Lurido. La sua avida passione sono i credenti: quelli molli, insoddisfatti. È lercio di peccato: “Il peccato si fece carne e venne ad abitare nel mezzo di noi”. Sguazza nel fango, fa sguazzare nel fango, come i maiali. La sua boria, la boria di Satàn, nacque presto, all’indomani della creazione. Lì toccò l’apice della sua carriera satanica, il punto massimo della sua bastarda genialità: si sbaffò, come due frittelle a carnevale, Adamo ed Eva. Bastò un sospetto da quattro centesimi – “Davvero sicuri che Dio non sia un po’ geloso di voi, gente?” – e i due, che sono miei padri nella fede, a rotolar giù come birilli: “Pensa te, Eva: se non ci avesse aperto gli occhi Lucifero, che fregatura avremmo preso (…). Vedi, Adamo, che la lezione ci sia chiara: mai fidarsi subito di chi dice d’amarti sopra ogni altro”. Fu il primo annuncio della grandezza di Satana: d’allora, anche dopo aver fatto pace con il Creatore, l’uomo guarderà Dio con sguardi obliqui, clandestini. Sospettosi: “E chi ti dice che accadrà davvero ciò che promette?” bisbigliano in tantissimi.



Poi, dopo il colpo grosso, Satàn parve acquietarsi. Visse la penombra, gli fece comodo usare dei prestanome a pagamento, sborsò perché dicessero che lui era morto. Nel frattempo, guadagnò anime, popoli e nazioni come un ingordo scellerato. Si pensava invincibile, immune da regole e pericoli, estraneo persino a Dio: “Forse mi teme, ecco perché non importuna più di tanto” rifletteva tra sé.



Ma un giorno, “quando venne la pienezza dei tempi”, Iddio scoprì d’essersi rotto le scatole pure Lui con questa frattaglia di Satàn. Nel suo stato di onnipotenza, avrebbe potuto schiacciarlo come una formica, disintegrarlo come un leone un pettirosso. Era Dio, Lui: non era un dilettante come son io. Lo sfidò da Signore, dandogli quell’importanza che cercava a tutti i costi. “Ascoltami, bulletto: troppo facile prendertela con i più deboli. Combatti con quelli della tua età, forza!” Pare il dibattito tra due bambini turbolenti: “Prenditela con me, se sei uomo: dimostra che sai combattere!”.



Satàn, pirla, forse non si aspettava una sfida così. Non gli fu nemmeno concesso il gaudio del primo passo: “Lo Spirito sospinse Gesù nel deserto”. Lo Spirito, non Satàn: manco la forza di portarlo in guerra aveva! Nel duello, poi, Cristo gli disse: “M’han detto che sei un portento di genio: sfidami in battaglia, forza. Vediamo chi vince. Parti tu!” Iniziò lì, ancora prima di iniziare, la rovina di Satàn. Sparò tre cartucce, le stesse usate per impallinare gli uomini e le donne: il miracolo, il mistero, l’autorità. Pensava di rovesciar tutto, s’accorse presto d’essere diventato una polveriera di polvere: “(No, tre volte no, Satàn!)” (cfr Mc 1,12-15).

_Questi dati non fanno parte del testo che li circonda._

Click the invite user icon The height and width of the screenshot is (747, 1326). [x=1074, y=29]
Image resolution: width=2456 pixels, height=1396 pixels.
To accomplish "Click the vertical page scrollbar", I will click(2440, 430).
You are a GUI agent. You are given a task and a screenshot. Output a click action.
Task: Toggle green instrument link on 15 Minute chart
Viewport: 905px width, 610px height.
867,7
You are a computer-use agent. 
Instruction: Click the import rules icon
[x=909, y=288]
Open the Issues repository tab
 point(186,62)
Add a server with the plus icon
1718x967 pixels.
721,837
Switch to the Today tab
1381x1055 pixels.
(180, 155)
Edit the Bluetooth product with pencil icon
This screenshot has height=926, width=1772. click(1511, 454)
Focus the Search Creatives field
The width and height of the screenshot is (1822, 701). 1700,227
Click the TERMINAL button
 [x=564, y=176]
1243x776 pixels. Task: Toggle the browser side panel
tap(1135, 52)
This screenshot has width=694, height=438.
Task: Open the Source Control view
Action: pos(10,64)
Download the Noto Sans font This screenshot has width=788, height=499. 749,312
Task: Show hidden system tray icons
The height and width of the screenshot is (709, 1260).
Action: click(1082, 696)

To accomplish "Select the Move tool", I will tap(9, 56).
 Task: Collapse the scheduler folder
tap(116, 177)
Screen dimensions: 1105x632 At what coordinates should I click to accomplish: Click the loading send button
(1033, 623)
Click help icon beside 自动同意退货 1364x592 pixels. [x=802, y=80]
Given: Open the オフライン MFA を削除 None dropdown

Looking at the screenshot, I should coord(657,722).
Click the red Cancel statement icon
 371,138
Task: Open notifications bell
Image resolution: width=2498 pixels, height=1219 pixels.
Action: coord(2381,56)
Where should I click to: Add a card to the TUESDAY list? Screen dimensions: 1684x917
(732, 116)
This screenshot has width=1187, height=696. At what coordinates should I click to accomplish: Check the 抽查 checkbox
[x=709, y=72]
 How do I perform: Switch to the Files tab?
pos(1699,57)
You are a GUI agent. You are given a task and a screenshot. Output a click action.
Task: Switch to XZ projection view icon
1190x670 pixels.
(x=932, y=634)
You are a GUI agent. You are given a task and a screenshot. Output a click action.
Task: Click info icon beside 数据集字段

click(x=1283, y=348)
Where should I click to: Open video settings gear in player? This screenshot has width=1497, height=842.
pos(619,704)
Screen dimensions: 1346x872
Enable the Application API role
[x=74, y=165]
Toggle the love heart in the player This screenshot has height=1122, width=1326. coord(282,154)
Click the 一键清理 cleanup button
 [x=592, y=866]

Fuffa è Satàn. Però, pur (s)gonfiato, è ancora forte: chi di noi può resistere alla tentazione d’essere ritenuto indispensabile? Scrive Shakespeare: “Quando i diavoli vogliono indurre ai più neri peccati, cominciano appunto col suggerirli su un tono celeste”. Le tentazioni celestiali son ben più lussuriose delle carnali: ancora oggi riesce a sorprendermi la freddezza e la lucidità dei ragionamenti del Satàn-porcone. “Perché dargli la soddisfazione di farsi sfidare. Era da ignorare!” vanno dicendo alcuni per criticare l’atteggiamento di Cristo. Non sanno, costoro, che l’uomo non cerca l’oggetto promesso dalla tentazione, cerca disperatamente la sensazione dell’essere tentato: è un’apertura nella routine, gli pare di essere libero. “È facile essere casti se non si è mai tentati” dicono in paese.

Cristo, dal canto suo, approva: solo nella tentazione l’uomo sperimenta appieno la libertà. Un attimo prima è annoiato, uno dopo frustrato: nell’attimo della tentazione è la libertà. Soltanto chi resiste alla tentazione sa quant’è forte la tentazione. D’altra parte è legge della fisica che il vento forte tu lo misuri andando controvento, non sdraiandoti per terra. Cedere dopo cinque minuti alla tentazione è non sapere cosa sarebbe successo dopo un’ora. Cristo fu l’unico a contrastare, reggere: da allora per resistere alla tentazione l’unico modo non sarà solo quello di cederci, ma anche di sfidarla controvento. Rifiutando di sapersi frustrati appena caduti.